Stated goal: Present the lines below as a Markdown table with the columns No. and Line, one row per line, numbered in order and leaving out any blank lines.

Input material:
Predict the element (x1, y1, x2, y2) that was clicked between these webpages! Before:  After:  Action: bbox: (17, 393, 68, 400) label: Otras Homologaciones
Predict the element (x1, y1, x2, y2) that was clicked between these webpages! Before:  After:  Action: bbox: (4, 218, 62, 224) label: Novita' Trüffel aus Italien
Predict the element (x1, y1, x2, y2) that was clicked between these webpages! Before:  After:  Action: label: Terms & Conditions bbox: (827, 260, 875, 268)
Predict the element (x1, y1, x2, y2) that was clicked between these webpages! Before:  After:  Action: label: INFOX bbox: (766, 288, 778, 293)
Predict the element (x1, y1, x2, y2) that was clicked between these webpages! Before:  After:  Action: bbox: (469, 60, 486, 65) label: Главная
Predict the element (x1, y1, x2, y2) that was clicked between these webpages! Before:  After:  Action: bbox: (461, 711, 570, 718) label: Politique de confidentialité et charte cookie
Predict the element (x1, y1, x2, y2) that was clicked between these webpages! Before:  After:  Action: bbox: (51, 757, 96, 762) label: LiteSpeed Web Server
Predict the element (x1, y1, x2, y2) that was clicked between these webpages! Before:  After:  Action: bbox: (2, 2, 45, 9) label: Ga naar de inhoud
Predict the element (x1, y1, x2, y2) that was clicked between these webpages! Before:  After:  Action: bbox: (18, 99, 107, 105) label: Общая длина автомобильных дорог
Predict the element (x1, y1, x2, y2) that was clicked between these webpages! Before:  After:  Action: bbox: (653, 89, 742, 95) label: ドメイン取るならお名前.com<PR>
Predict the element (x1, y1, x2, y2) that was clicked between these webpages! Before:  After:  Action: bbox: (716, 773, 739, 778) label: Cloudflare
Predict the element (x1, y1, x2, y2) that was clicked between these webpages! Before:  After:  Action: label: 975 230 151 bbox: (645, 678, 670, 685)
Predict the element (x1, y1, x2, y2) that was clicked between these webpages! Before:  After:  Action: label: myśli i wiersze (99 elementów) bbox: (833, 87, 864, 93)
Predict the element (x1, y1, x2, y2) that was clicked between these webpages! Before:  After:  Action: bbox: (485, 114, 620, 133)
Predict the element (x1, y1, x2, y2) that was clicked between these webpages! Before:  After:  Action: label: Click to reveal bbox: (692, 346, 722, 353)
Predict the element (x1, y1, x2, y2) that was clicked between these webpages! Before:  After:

Reply to the task:
| No. | Line |
|---|---|
| 1 | Predict the element (x1, y1, x2, y2) that was clicked between these webpages! Before:  After:  Action: bbox: (17, 393, 68, 400) label: Otras Homologaciones |
| 2 | Predict the element (x1, y1, x2, y2) that was clicked between these webpages! Before:  After:  Action: bbox: (4, 218, 62, 224) label: Novita' Trüffel aus Italien |
| 3 | Predict the element (x1, y1, x2, y2) that was clicked between these webpages! Before:  After:  Action: label: Terms & Conditions bbox: (827, 260, 875, 268) |
| 4 | Predict the element (x1, y1, x2, y2) that was clicked between these webpages! Before:  After:  Action: label: INFOX bbox: (766, 288, 778, 293) |
| 5 | Predict the element (x1, y1, x2, y2) that was clicked between these webpages! Before:  After:  Action: bbox: (469, 60, 486, 65) label: Главная |
| 6 | Predict the element (x1, y1, x2, y2) that was clicked between these webpages! Before:  After:  Action: bbox: (461, 711, 570, 718) label: Politique de confidentialité et charte cookie |
| 7 | Predict the element (x1, y1, x2, y2) that was clicked between these webpages! Before:  After:  Action: bbox: (51, 757, 96, 762) label: LiteSpeed Web Server |
| 8 | Predict the element (x1, y1, x2, y2) that was clicked between these webpages! Before:  After:  Action: bbox: (2, 2, 45, 9) label: Ga naar de inhoud |
| 9 | Predict the element (x1, y1, x2, y2) that was clicked between these webpages! Before:  After:  Action: bbox: (18, 99, 107, 105) label: Общая длина автомобильных дорог |
| 10 | Predict the element (x1, y1, x2, y2) that was clicked between these webpages! Before:  After:  Action: bbox: (653, 89, 742, 95) label: ドメイン取るならお名前.com<PR> |
| 11 | Predict the element (x1, y1, x2, y2) that was clicked between these webpages! Before:  After:  Action: bbox: (716, 773, 739, 778) label: Cloudflare |
| 12 | Predict the element (x1, y1, x2, y2) that was clicked between these webpages! Before:  After:  Action: label: 975 230 151 bbox: (645, 678, 670, 685) |
| 13 | Predict the element (x1, y1, x2, y2) that was clicked between these webpages! Before:  After:  Action: label: myśli i wiersze (99 elementów) bbox: (833, 87, 864, 93) |
| 14 | Predict the element (x1, y1, x2, y2) that was clicked between these webpages! Before:  After:  Action: bbox: (485, 114, 620, 133) |
| 15 | Predict the element (x1, y1, x2, y2) that was clicked between these webpages! Before:  After:  Action: label: Click to reveal bbox: (692, 346, 722, 353) |
| 16 | Predict the element (x1, y1, x2, y2) that was clicked between these webpages! Before:  After: |